[Saved entries]
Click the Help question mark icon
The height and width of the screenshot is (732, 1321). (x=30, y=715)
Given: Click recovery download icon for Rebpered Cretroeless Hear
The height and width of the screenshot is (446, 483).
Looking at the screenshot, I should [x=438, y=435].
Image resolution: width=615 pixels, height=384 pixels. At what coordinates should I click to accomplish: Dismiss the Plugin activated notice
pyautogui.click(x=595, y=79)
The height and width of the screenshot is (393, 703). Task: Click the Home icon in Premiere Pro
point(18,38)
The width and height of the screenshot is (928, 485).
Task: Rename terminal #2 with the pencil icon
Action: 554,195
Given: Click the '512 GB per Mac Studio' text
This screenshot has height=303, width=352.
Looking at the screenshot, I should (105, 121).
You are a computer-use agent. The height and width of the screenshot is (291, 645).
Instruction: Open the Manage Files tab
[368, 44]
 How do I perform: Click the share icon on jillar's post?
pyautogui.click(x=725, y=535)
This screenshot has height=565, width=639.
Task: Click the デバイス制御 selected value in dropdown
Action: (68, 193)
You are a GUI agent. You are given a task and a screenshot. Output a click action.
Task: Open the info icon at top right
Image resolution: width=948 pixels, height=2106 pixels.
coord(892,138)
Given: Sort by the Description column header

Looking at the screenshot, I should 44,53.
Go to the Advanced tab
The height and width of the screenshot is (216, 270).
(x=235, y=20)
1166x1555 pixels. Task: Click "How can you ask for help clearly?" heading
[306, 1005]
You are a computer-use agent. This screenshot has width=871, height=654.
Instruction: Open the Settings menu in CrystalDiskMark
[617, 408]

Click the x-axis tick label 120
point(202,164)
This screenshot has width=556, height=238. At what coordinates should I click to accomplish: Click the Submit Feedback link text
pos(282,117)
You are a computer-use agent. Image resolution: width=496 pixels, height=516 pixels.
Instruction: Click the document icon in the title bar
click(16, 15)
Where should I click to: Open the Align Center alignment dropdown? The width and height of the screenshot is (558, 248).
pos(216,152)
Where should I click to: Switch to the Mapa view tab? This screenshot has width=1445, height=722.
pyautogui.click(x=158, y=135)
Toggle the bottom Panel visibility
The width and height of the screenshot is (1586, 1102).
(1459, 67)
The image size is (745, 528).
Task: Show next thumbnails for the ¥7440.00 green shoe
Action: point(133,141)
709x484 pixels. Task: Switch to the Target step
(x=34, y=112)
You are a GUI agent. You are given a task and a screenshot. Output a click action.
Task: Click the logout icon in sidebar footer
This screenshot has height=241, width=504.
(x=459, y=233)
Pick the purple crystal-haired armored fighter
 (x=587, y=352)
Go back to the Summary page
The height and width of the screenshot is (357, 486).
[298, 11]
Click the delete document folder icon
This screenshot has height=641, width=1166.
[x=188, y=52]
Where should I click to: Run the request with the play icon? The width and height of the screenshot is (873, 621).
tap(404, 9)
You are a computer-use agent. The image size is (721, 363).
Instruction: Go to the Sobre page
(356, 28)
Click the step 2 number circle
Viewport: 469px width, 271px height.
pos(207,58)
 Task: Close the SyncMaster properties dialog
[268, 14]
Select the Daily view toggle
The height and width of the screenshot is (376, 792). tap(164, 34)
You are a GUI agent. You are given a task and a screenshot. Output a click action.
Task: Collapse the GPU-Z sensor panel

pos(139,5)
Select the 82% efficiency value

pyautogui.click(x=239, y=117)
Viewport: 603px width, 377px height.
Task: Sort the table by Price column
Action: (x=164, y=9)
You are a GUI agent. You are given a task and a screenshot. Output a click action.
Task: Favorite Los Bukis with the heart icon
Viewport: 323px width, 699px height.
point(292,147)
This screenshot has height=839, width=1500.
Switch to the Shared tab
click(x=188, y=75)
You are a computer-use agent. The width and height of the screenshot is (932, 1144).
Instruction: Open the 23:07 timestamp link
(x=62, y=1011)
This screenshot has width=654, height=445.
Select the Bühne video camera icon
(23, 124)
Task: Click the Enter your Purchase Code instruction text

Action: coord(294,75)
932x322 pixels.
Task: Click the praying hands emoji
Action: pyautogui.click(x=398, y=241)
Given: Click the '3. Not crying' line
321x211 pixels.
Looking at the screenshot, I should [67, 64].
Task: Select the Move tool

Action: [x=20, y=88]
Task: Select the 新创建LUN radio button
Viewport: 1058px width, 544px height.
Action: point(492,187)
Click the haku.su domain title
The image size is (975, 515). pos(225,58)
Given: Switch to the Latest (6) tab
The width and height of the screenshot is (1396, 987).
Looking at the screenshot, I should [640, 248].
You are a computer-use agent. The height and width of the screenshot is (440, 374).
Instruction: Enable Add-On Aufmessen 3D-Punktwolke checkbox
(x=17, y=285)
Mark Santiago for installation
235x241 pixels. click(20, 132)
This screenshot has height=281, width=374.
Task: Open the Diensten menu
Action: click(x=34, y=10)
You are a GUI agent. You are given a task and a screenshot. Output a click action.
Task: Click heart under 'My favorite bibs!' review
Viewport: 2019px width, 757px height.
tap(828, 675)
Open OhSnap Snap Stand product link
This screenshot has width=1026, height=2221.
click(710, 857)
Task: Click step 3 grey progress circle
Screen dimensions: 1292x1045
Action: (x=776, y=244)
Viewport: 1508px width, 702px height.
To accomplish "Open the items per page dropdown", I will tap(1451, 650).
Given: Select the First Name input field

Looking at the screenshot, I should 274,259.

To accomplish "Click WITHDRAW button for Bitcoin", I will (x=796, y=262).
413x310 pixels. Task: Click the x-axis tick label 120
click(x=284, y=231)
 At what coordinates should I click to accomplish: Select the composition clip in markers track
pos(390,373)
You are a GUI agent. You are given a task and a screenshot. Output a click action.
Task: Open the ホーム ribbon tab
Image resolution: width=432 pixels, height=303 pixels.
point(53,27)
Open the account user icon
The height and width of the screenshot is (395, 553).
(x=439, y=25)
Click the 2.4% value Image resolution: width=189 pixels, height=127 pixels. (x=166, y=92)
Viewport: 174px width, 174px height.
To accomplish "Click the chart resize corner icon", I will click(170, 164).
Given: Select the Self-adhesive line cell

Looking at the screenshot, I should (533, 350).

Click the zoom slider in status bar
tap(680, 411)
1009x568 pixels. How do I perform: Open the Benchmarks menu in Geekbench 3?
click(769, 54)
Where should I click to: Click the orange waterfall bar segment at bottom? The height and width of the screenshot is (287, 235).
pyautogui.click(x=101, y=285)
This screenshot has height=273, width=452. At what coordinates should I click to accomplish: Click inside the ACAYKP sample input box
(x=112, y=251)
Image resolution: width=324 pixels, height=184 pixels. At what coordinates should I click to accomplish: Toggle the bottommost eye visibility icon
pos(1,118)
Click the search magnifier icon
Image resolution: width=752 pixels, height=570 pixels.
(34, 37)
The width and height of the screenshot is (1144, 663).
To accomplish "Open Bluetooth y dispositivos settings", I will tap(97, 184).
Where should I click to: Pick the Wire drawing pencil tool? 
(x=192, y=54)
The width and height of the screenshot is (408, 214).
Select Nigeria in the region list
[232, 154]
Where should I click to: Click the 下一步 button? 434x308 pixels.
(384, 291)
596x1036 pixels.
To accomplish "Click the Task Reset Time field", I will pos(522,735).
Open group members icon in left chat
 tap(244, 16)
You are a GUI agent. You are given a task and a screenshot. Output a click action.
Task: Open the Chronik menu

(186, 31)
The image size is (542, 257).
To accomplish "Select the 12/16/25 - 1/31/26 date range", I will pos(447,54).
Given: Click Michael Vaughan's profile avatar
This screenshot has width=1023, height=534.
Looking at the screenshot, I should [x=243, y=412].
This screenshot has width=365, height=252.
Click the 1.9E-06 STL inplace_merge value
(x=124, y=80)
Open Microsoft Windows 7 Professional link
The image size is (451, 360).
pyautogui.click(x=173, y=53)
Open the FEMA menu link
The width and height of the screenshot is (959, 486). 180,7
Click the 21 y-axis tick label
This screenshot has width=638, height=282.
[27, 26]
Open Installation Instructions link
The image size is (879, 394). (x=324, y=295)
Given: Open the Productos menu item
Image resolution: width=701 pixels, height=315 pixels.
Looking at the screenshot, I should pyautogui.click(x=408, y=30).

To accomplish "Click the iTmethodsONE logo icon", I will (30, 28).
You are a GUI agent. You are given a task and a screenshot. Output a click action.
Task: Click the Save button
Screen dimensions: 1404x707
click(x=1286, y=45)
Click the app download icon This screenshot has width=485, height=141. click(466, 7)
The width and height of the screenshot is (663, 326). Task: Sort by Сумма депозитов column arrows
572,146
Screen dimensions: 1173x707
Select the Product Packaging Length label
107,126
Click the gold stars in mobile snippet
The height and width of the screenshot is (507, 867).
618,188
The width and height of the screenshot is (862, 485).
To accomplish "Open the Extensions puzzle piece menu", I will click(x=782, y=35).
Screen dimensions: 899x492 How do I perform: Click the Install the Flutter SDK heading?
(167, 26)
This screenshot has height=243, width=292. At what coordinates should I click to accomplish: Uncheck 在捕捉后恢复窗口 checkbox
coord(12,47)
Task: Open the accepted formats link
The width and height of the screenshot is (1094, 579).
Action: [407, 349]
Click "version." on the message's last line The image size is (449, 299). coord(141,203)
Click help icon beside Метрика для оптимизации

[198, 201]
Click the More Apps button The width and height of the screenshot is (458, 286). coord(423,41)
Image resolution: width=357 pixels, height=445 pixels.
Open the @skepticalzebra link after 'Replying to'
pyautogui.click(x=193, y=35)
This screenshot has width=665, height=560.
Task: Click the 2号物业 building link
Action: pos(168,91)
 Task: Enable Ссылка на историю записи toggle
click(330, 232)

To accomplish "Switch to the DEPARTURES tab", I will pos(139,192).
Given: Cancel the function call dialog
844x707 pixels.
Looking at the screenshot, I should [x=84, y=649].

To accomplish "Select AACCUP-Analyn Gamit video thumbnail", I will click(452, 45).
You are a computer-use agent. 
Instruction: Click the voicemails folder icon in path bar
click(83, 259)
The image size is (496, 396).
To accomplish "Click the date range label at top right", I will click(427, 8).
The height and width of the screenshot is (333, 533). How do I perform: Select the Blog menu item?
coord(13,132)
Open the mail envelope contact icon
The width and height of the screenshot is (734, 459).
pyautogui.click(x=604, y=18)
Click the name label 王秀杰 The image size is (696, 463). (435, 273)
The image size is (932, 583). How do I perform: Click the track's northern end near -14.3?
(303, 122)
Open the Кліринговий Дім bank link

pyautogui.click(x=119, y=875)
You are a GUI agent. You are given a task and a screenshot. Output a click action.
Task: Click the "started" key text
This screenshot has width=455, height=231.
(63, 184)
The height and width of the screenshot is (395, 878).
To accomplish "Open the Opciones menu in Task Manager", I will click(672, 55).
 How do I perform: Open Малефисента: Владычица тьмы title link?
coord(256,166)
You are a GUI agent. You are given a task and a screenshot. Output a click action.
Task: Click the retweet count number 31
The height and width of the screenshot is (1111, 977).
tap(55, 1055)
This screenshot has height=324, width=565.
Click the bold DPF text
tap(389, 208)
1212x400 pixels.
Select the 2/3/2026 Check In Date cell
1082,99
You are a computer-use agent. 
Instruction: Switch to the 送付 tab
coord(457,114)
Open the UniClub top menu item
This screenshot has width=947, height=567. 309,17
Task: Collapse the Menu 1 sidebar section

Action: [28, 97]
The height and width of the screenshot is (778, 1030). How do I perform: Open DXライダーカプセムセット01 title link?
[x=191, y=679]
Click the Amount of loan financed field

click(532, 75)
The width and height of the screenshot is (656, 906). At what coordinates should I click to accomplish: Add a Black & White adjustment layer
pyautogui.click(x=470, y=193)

■ TASK REQUIREMENTS ■
Copy out each line in the preceding records that contains "download".

■ SOLUTION TO THE EXERCISE ■
Given: Click recovery download icon for Rebpered Cretroeless Hear
Click the app download icon This screenshot has width=485, height=141. click(466, 7)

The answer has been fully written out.